What is being asked -> Revise the entries below so that each occurrence of "sidebar" becomes "side panel", and leave every other character as it is.

Records for this task ->
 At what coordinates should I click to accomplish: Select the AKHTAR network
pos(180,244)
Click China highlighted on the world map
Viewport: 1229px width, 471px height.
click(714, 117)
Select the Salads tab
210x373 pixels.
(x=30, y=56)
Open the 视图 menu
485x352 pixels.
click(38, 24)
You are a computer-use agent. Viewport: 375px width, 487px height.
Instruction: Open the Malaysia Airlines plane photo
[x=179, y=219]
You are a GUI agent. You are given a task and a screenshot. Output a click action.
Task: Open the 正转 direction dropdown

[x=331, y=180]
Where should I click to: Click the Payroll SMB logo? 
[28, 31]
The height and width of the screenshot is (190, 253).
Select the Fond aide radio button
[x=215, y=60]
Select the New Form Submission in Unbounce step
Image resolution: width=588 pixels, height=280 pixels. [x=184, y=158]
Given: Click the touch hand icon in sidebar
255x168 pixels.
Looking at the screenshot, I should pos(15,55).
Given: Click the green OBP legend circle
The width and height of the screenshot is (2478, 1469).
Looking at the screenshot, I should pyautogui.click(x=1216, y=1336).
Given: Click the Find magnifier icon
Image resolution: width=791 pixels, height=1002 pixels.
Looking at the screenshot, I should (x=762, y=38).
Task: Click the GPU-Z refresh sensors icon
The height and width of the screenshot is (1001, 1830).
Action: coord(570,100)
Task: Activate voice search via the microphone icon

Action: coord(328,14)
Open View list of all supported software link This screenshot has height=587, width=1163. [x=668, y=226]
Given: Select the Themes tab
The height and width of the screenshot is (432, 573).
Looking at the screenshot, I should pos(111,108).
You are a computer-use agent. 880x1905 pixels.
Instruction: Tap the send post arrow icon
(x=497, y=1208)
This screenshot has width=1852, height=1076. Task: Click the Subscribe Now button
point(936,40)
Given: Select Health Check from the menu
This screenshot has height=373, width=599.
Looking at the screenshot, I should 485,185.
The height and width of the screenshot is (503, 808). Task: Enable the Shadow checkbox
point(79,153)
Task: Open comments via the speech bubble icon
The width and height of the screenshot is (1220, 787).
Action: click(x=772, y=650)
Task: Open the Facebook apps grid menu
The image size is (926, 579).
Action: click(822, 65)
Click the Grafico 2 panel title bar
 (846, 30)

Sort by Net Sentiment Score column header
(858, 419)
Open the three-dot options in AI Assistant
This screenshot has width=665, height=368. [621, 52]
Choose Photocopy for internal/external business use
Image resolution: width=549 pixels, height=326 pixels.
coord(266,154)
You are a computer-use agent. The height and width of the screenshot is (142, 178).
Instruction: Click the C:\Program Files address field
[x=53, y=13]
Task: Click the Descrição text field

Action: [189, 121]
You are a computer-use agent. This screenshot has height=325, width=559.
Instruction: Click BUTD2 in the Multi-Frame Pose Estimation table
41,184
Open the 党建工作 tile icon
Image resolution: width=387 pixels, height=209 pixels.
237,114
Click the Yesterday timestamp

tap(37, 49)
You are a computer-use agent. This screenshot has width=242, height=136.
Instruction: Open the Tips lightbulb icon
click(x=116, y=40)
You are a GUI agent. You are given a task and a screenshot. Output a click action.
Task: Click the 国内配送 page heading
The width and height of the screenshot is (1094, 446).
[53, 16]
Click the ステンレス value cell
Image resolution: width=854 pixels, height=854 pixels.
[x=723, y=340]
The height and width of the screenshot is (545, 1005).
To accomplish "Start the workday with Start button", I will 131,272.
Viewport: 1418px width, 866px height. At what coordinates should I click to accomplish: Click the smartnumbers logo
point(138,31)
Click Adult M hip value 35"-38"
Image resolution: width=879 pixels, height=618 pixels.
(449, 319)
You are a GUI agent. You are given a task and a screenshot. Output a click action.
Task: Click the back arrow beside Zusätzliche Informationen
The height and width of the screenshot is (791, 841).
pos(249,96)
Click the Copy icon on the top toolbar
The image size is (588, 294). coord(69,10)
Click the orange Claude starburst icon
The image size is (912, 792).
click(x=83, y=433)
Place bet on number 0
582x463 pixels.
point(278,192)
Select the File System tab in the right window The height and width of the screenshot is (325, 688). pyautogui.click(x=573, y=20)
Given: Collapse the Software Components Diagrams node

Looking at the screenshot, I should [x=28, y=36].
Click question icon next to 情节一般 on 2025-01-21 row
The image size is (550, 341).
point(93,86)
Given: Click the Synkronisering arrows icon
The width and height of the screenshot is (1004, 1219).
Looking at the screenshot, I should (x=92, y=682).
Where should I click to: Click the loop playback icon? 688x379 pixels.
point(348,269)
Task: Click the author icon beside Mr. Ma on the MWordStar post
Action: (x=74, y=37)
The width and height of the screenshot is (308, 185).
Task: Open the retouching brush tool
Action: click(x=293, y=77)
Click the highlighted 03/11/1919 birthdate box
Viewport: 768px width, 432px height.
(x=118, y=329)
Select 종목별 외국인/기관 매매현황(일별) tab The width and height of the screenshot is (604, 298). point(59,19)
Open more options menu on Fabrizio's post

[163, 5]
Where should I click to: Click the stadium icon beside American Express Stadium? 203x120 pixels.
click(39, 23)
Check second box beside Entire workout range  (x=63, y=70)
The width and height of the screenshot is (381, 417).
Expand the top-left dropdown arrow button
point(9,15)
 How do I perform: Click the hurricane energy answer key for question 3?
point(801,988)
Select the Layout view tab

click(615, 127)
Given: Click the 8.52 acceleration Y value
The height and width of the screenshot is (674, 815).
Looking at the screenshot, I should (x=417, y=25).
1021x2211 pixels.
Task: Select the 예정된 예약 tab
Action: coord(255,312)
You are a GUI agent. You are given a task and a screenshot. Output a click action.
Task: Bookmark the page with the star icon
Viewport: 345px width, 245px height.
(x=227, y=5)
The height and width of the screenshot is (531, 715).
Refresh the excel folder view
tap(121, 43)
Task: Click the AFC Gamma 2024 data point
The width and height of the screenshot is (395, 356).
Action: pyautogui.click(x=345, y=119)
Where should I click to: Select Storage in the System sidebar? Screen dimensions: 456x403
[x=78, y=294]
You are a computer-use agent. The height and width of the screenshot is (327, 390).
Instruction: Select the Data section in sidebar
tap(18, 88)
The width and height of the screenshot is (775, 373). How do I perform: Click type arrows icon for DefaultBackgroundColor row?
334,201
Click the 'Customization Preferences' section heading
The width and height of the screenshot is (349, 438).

Output of the exercise ->
 At what coordinates should I click to accomplish: Select the AKHTAR network
pos(180,244)
Click China highlighted on the world map
Viewport: 1229px width, 471px height.
click(714, 117)
Select the Salads tab
210x373 pixels.
(x=30, y=56)
Open the 视图 menu
485x352 pixels.
click(38, 24)
You are a computer-use agent. Viewport: 375px width, 487px height.
Instruction: Open the Malaysia Airlines plane photo
[x=179, y=219]
You are a GUI agent. You are given a task and a screenshot. Output a click action.
Task: Open the 正转 direction dropdown

[x=331, y=180]
Where should I click to: Click the Payroll SMB logo? 
[28, 31]
The height and width of the screenshot is (190, 253).
Select the Fond aide radio button
[x=215, y=60]
Select the New Form Submission in Unbounce step
Image resolution: width=588 pixels, height=280 pixels. [x=184, y=158]
Given: Click the touch hand icon in side panel
255x168 pixels.
Looking at the screenshot, I should pos(15,55).
Given: Click the green OBP legend circle
The width and height of the screenshot is (2478, 1469).
Looking at the screenshot, I should pyautogui.click(x=1216, y=1336).
Given: Click the Find magnifier icon
Image resolution: width=791 pixels, height=1002 pixels.
Looking at the screenshot, I should (x=762, y=38).
Task: Click the GPU-Z refresh sensors icon
The height and width of the screenshot is (1001, 1830).
Action: coord(570,100)
Task: Activate voice search via the microphone icon

Action: coord(328,14)
Open View list of all supported software link This screenshot has height=587, width=1163. [x=668, y=226]
Given: Select the Themes tab
The height and width of the screenshot is (432, 573).
Looking at the screenshot, I should pos(111,108).
You are a computer-use agent. 880x1905 pixels.
Instruction: Tap the send post arrow icon
(x=497, y=1208)
This screenshot has width=1852, height=1076. Task: Click the Subscribe Now button
point(936,40)
Given: Select Health Check from the menu
This screenshot has height=373, width=599.
Looking at the screenshot, I should 485,185.
The height and width of the screenshot is (503, 808). Task: Enable the Shadow checkbox
point(79,153)
Task: Open comments via the speech bubble icon
The width and height of the screenshot is (1220, 787).
Action: click(x=772, y=650)
Task: Open the Facebook apps grid menu
The image size is (926, 579).
Action: click(822, 65)
Click the Grafico 2 panel title bar
 (846, 30)

Sort by Net Sentiment Score column header
(858, 419)
Open the three-dot options in AI Assistant
This screenshot has width=665, height=368. [621, 52]
Choose Photocopy for internal/external business use
Image resolution: width=549 pixels, height=326 pixels.
coord(266,154)
You are a computer-use agent. The height and width of the screenshot is (142, 178).
Instruction: Click the C:\Program Files address field
[x=53, y=13]
Task: Click the Descrição text field

Action: [189, 121]
You are a computer-use agent. This screenshot has height=325, width=559.
Instruction: Click BUTD2 in the Multi-Frame Pose Estimation table
41,184
Open the 党建工作 tile icon
Image resolution: width=387 pixels, height=209 pixels.
237,114
Click the Yesterday timestamp

tap(37, 49)
You are a computer-use agent. This screenshot has width=242, height=136.
Instruction: Open the Tips lightbulb icon
click(x=116, y=40)
You are a GUI agent. You are given a task and a screenshot. Output a click action.
Task: Click the 国内配送 page heading
The width and height of the screenshot is (1094, 446).
[53, 16]
Click the ステンレス value cell
Image resolution: width=854 pixels, height=854 pixels.
[x=723, y=340]
The height and width of the screenshot is (545, 1005).
To accomplish "Start the workday with Start button", I will 131,272.
Viewport: 1418px width, 866px height. At what coordinates should I click to accomplish: Click the smartnumbers logo
point(138,31)
Click Adult M hip value 35"-38"
Image resolution: width=879 pixels, height=618 pixels.
(449, 319)
You are a GUI agent. You are given a task and a screenshot. Output a click action.
Task: Click the back arrow beside Zusätzliche Informationen
The height and width of the screenshot is (791, 841).
pos(249,96)
Click the Copy icon on the top toolbar
The image size is (588, 294). coord(69,10)
Click the orange Claude starburst icon
The image size is (912, 792).
click(x=83, y=433)
Place bet on number 0
582x463 pixels.
point(278,192)
Select the File System tab in the right window The height and width of the screenshot is (325, 688). pyautogui.click(x=573, y=20)
Given: Collapse the Software Components Diagrams node

Looking at the screenshot, I should [x=28, y=36].
Click question icon next to 情节一般 on 2025-01-21 row
The image size is (550, 341).
point(93,86)
Given: Click the Synkronisering arrows icon
The width and height of the screenshot is (1004, 1219).
Looking at the screenshot, I should (x=92, y=682).
Where should I click to: Click the loop playback icon? 688x379 pixels.
point(348,269)
Task: Click the author icon beside Mr. Ma on the MWordStar post
Action: (x=74, y=37)
The width and height of the screenshot is (308, 185).
Task: Open the retouching brush tool
Action: click(x=293, y=77)
Click the highlighted 03/11/1919 birthdate box
Viewport: 768px width, 432px height.
(x=118, y=329)
Select 종목별 외국인/기관 매매현황(일별) tab The width and height of the screenshot is (604, 298). point(59,19)
Open more options menu on Fabrizio's post

[163, 5]
Where should I click to: Click the stadium icon beside American Express Stadium? 203x120 pixels.
click(39, 23)
Check second box beside Entire workout range  (x=63, y=70)
The width and height of the screenshot is (381, 417).
Expand the top-left dropdown arrow button
point(9,15)
 How do I perform: Click the hurricane energy answer key for question 3?
point(801,988)
Select the Layout view tab

click(615, 127)
Given: Click the 8.52 acceleration Y value
The height and width of the screenshot is (674, 815).
Looking at the screenshot, I should (x=417, y=25).
1021x2211 pixels.
Task: Select the 예정된 예약 tab
Action: coord(255,312)
You are a GUI agent. You are given a task and a screenshot. Output a click action.
Task: Bookmark the page with the star icon
Viewport: 345px width, 245px height.
(x=227, y=5)
The height and width of the screenshot is (531, 715).
Refresh the excel folder view
tap(121, 43)
Task: Click the AFC Gamma 2024 data point
The width and height of the screenshot is (395, 356).
Action: pyautogui.click(x=345, y=119)
Where should I click to: Select Storage in the System side panel? Screen dimensions: 456x403
[x=78, y=294]
You are a computer-use agent. The height and width of the screenshot is (327, 390).
Instruction: Select the Data section in side panel
tap(18, 88)
The width and height of the screenshot is (775, 373). How do I perform: Click type arrows icon for DefaultBackgroundColor row?
334,201
Click the 'Customization Preferences' section heading
The width and height of the screenshot is (349, 438).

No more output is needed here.